(Stored data entries)
=== Begin Enclosure ===

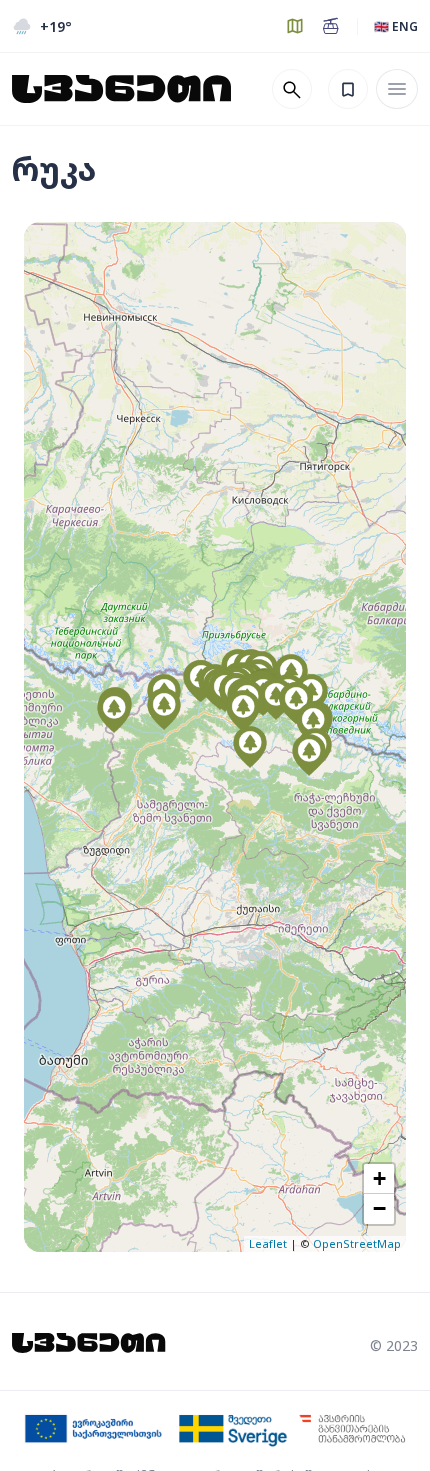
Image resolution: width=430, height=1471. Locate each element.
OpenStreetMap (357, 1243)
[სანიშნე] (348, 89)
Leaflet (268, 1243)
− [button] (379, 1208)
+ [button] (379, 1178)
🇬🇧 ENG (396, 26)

=== End Enclosure ===
=== Begin Enclosure ===

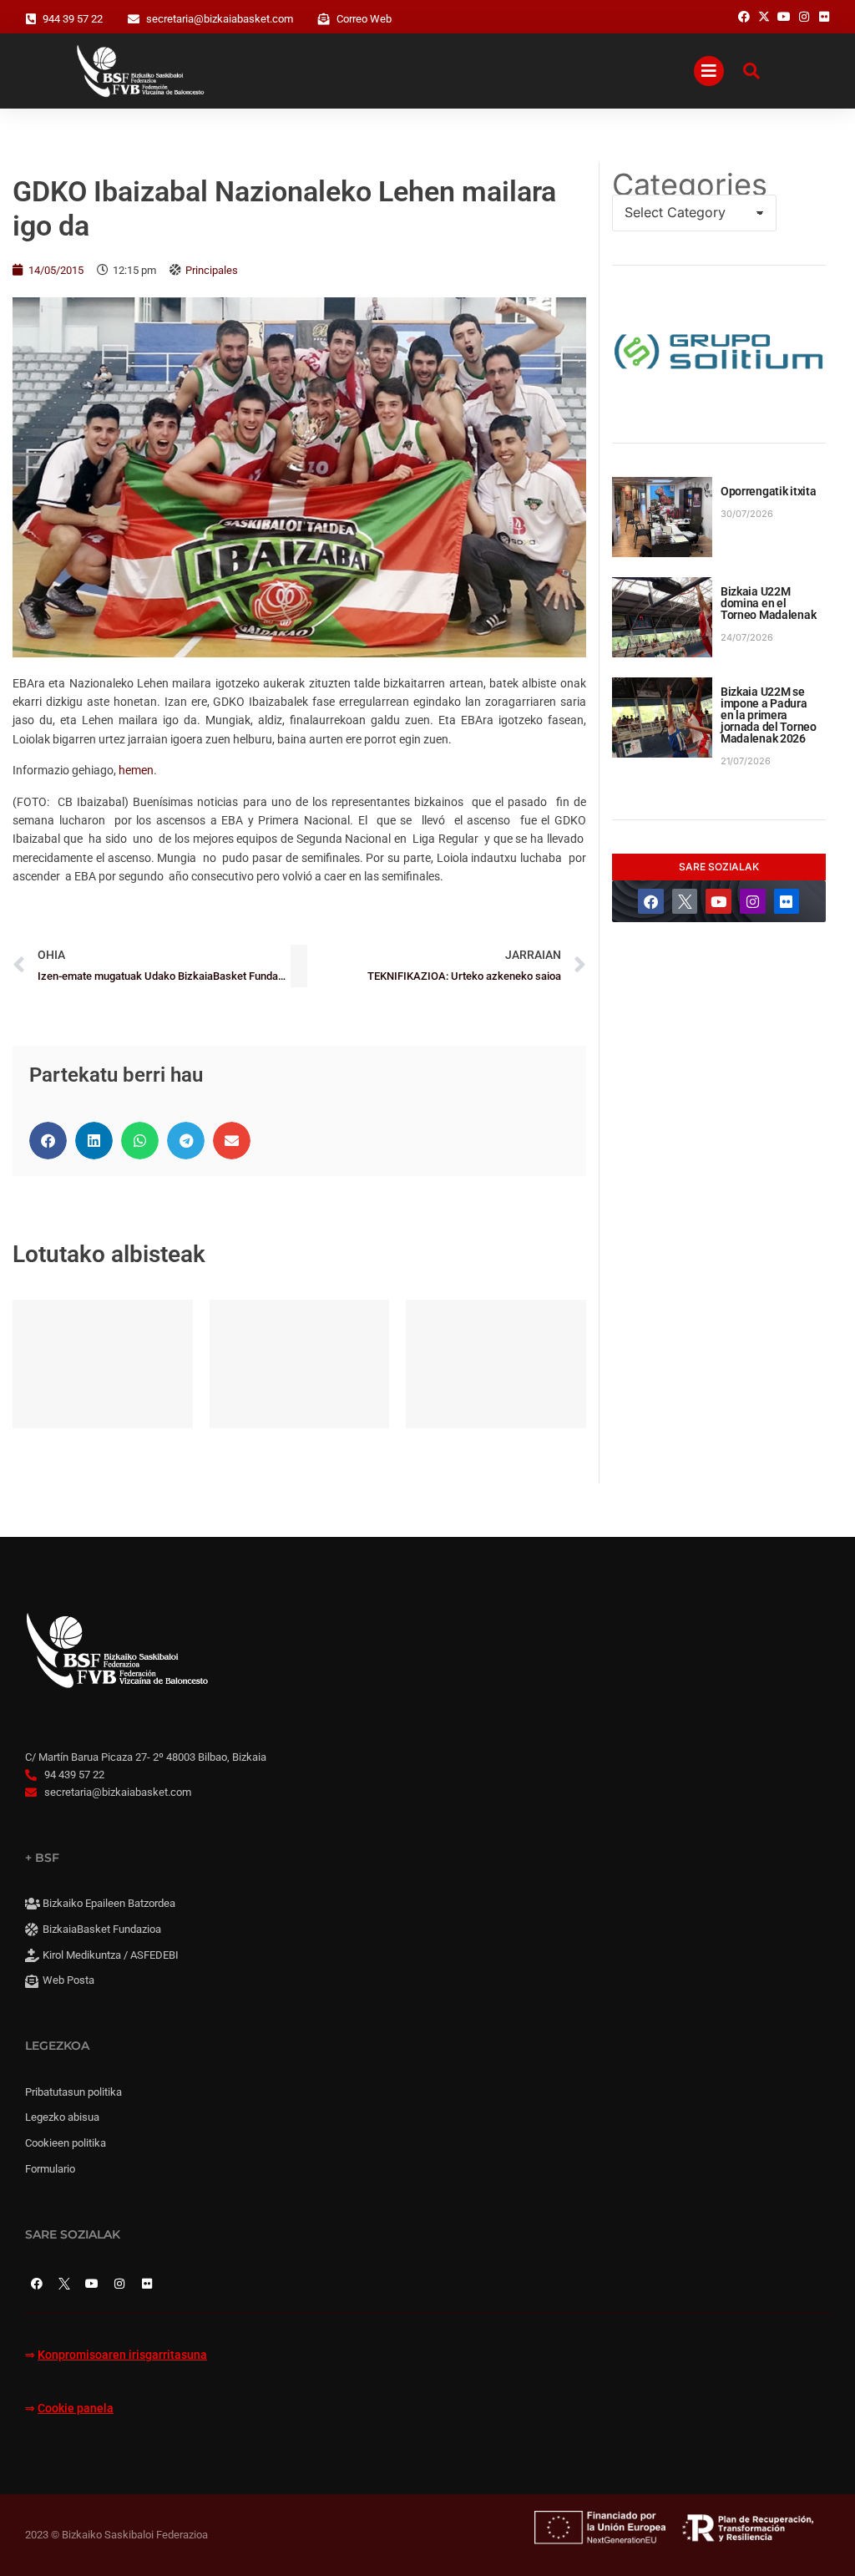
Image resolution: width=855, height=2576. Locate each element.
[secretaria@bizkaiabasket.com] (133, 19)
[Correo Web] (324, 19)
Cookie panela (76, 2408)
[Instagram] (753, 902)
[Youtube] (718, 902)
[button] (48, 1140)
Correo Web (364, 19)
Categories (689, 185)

=== End Enclosure ===

**WORK INSTRUCTIONS:**
Tally up the lines in the data that hold the word "width". Only the total should be given.

**ANSWER SPACE:**
2